Content starts

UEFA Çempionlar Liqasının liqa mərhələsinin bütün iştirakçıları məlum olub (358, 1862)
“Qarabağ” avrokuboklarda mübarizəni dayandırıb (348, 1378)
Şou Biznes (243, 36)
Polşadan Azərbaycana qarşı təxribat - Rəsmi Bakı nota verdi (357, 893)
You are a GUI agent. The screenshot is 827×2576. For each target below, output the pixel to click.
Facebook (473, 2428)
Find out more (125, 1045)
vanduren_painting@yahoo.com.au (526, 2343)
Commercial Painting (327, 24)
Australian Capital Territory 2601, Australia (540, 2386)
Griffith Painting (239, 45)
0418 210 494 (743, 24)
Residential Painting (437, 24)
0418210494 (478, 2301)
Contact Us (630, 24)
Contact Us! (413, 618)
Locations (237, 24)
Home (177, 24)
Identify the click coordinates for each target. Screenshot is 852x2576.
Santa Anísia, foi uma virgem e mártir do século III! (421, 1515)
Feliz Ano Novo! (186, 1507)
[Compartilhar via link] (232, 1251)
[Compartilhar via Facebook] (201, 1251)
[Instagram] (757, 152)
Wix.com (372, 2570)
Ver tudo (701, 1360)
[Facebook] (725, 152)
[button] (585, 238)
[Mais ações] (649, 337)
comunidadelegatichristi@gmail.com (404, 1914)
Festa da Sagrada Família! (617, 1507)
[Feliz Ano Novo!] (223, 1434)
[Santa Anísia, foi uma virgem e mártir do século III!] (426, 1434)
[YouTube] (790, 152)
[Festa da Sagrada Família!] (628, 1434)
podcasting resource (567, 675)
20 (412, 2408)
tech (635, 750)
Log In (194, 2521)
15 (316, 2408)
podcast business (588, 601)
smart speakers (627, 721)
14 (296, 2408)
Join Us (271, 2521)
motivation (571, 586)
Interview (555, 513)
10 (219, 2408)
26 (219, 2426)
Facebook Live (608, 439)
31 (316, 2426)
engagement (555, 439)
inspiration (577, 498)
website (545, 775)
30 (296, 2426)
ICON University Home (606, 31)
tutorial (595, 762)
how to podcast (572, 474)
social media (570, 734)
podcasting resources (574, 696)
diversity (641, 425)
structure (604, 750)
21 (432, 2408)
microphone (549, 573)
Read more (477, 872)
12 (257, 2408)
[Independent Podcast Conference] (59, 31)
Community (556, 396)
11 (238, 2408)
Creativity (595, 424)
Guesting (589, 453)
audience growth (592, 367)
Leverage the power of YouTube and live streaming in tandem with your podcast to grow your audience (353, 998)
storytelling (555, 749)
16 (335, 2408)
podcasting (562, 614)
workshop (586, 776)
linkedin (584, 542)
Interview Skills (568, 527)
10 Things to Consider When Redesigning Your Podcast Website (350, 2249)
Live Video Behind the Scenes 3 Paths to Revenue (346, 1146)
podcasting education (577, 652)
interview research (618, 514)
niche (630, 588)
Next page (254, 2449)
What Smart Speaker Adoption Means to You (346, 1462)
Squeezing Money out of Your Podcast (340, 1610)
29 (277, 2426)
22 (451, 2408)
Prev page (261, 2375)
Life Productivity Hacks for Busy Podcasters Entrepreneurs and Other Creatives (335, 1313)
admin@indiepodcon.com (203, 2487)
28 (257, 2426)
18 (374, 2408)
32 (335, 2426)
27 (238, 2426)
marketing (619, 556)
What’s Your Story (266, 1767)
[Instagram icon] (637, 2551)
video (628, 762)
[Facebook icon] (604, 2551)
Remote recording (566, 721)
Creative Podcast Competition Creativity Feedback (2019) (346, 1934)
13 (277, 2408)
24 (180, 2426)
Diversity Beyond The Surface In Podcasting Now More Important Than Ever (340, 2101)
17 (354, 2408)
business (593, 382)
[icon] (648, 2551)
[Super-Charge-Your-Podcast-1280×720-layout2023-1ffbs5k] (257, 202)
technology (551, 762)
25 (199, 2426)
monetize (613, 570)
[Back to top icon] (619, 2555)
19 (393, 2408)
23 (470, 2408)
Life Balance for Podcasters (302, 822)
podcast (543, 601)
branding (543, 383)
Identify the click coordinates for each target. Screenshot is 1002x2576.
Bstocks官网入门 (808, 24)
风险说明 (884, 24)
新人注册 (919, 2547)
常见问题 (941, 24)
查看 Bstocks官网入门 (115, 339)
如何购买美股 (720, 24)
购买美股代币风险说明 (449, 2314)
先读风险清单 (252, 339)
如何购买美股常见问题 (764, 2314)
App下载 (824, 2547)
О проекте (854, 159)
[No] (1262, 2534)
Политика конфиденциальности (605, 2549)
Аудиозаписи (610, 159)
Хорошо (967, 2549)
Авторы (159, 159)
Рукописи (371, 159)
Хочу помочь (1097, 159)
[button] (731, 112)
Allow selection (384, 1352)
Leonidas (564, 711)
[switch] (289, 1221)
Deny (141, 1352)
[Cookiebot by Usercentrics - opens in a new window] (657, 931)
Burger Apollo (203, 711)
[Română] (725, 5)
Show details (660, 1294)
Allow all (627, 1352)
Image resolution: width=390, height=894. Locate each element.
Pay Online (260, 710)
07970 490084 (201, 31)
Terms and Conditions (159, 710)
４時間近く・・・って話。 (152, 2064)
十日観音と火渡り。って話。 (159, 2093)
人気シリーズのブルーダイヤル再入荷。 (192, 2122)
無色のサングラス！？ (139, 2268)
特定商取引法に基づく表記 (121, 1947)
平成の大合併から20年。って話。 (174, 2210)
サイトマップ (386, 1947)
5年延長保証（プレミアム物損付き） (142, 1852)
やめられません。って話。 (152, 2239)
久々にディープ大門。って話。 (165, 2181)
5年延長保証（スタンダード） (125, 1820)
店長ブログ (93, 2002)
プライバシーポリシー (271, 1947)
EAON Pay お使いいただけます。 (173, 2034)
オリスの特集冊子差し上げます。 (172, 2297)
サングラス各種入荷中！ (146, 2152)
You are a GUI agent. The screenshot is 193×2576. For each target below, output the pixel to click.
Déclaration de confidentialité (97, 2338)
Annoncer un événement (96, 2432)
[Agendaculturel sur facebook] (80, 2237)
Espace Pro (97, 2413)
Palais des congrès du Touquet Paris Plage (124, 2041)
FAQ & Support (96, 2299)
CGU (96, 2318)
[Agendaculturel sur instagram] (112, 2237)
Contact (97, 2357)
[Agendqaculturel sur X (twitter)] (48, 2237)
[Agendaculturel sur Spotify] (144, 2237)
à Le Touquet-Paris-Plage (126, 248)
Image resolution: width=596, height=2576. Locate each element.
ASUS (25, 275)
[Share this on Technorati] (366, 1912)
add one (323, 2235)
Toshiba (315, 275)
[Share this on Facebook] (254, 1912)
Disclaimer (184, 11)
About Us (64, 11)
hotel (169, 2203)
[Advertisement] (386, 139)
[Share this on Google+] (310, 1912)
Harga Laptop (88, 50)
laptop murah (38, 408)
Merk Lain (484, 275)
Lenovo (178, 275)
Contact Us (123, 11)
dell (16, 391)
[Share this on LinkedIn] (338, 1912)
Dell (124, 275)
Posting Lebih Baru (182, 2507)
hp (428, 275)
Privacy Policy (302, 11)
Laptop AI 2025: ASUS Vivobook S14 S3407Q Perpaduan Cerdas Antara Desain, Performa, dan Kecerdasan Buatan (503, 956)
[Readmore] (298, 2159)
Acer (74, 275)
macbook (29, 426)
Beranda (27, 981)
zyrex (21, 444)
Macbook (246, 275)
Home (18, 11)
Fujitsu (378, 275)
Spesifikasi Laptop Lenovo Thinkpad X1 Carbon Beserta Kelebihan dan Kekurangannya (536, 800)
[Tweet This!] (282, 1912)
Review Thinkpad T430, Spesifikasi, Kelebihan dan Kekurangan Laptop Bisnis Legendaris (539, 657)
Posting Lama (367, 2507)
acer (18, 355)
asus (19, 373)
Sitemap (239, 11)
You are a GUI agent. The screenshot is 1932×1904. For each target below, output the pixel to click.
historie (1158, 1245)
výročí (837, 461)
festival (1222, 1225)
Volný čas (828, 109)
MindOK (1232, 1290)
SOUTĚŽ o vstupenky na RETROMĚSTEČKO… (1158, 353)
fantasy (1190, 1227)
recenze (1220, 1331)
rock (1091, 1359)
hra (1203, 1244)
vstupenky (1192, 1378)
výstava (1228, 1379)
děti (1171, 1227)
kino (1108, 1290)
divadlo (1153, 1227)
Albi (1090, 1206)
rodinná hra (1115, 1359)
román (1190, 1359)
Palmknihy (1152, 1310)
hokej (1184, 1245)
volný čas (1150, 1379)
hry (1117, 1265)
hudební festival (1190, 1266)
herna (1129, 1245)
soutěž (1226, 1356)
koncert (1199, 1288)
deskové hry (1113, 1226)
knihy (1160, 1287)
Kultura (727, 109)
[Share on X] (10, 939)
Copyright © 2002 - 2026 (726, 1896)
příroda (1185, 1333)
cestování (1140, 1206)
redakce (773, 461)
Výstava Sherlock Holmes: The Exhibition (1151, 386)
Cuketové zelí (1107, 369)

Content ends

_What is needed_
If a line above holds the string "Lenovo", copy it out.

_Finished task_
Lenovo (178, 275)
Spesifikasi Laptop Lenovo Thinkpad X1 Carbon Beserta Kelebihan dan Kekurangannya (536, 800)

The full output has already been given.